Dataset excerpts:
----
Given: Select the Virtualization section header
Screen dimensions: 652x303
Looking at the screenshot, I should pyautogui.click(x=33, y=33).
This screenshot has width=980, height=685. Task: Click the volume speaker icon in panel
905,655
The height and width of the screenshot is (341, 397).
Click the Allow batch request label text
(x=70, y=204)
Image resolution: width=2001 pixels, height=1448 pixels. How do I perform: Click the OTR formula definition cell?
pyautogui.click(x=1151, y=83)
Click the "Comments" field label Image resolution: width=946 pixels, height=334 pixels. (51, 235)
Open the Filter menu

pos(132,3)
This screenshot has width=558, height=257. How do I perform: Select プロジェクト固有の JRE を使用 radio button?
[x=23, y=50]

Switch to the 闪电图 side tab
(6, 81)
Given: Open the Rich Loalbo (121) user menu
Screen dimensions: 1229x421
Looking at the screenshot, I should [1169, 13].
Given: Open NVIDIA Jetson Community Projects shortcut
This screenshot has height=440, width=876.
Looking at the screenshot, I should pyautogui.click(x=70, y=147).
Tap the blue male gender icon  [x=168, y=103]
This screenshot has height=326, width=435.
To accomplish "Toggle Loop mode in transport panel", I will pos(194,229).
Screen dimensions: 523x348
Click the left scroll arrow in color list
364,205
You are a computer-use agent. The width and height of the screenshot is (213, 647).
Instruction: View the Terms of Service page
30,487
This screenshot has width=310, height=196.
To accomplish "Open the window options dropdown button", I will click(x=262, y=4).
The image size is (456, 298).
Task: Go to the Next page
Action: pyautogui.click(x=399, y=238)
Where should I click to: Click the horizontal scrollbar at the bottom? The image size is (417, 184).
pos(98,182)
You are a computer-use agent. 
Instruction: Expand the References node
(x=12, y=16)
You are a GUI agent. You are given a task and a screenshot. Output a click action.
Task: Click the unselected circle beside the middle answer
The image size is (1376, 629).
----
Work order: Please copy each record shown above exactly.

Task result:
Given: Select the Virtualization section header
Screen dimensions: 652x303
Looking at the screenshot, I should pyautogui.click(x=33, y=33).
This screenshot has width=980, height=685. Task: Click the volume speaker icon in panel
905,655
The height and width of the screenshot is (341, 397).
Click the Allow batch request label text
(x=70, y=204)
Image resolution: width=2001 pixels, height=1448 pixels. How do I perform: Click the OTR formula definition cell?
pyautogui.click(x=1151, y=83)
Click the "Comments" field label Image resolution: width=946 pixels, height=334 pixels. (51, 235)
Open the Filter menu

pos(132,3)
This screenshot has width=558, height=257. How do I perform: Select プロジェクト固有の JRE を使用 radio button?
[x=23, y=50]

Switch to the 闪电图 side tab
(6, 81)
Given: Open the Rich Loalbo (121) user menu
Screen dimensions: 1229x421
Looking at the screenshot, I should [1169, 13].
Given: Open NVIDIA Jetson Community Projects shortcut
This screenshot has height=440, width=876.
Looking at the screenshot, I should pyautogui.click(x=70, y=147).
Tap the blue male gender icon  [x=168, y=103]
This screenshot has height=326, width=435.
To accomplish "Toggle Loop mode in transport panel", I will pos(194,229).
Screen dimensions: 523x348
Click the left scroll arrow in color list
364,205
You are a computer-use agent. The width and height of the screenshot is (213, 647).
Instruction: View the Terms of Service page
30,487
This screenshot has width=310, height=196.
To accomplish "Open the window options dropdown button", I will click(x=262, y=4).
The image size is (456, 298).
Task: Go to the Next page
Action: pyautogui.click(x=399, y=238)
Where should I click to: Click the horizontal scrollbar at the bottom? The image size is (417, 184).
pos(98,182)
You are a computer-use agent. 
Instruction: Expand the References node
(x=12, y=16)
You are a GUI agent. You are given a task and a screenshot. Output a click action.
Task: Click the unselected circle beside the middle answer
The image size is (1376, 629).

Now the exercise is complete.